Loss of Thy1 in Cortico-Striatal Pathways Alters Response to Dopamine and Gabapentin

Thy1, a synaptic protein, may support synaptic junction adherence. Thus, we hypothesized that loss of Thy1 may alter synaptic transmission. Our focus on the Thy1 knockout (KO) mouse model stems from the loss of Thy1 expression in individuals with Restless Legs Syndrome (RLS), a neurological disorder. This investigation aimed to determine: 1) if the absence of Thy1 affects synaptic function in the striatal region, 2) if the absence of Thy1 alters the synaptic response to dopamine and gabapentin, and 3) if the Thy1 loss can alter behavior modulated by the striatum.

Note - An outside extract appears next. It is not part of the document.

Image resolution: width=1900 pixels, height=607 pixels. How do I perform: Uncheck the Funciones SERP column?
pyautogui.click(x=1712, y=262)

Network-level synaptic transmission was measured in corticostriatal slices from Thy1 KO and C57BL/6 control mice. In vivo, acoustic startle behavioral testing was used to measure startle reaction and prepulse inhibition in both groups. Raclopride, a D2 receptor antagonist, decreased population spike amplitude in control but not Thy1 KO slices. Quinpirole, a D2 receptor agonist, did not change spike amplitude in any group. Gabapentin, a Ca2+ channel blocker, reduced population spike amplitude in Thy1 KO slices more than in controls. The behavioral acoustic startle response was diminished in Thy1 KO mice and attributed to enhanced prepulse inhibition. Loss of Thy1 alters striatal synaptic function, affecting dopaminergic modulation of corticostriatal neurotransmission and resulting in disruption of the startle response and prepulse inhibition.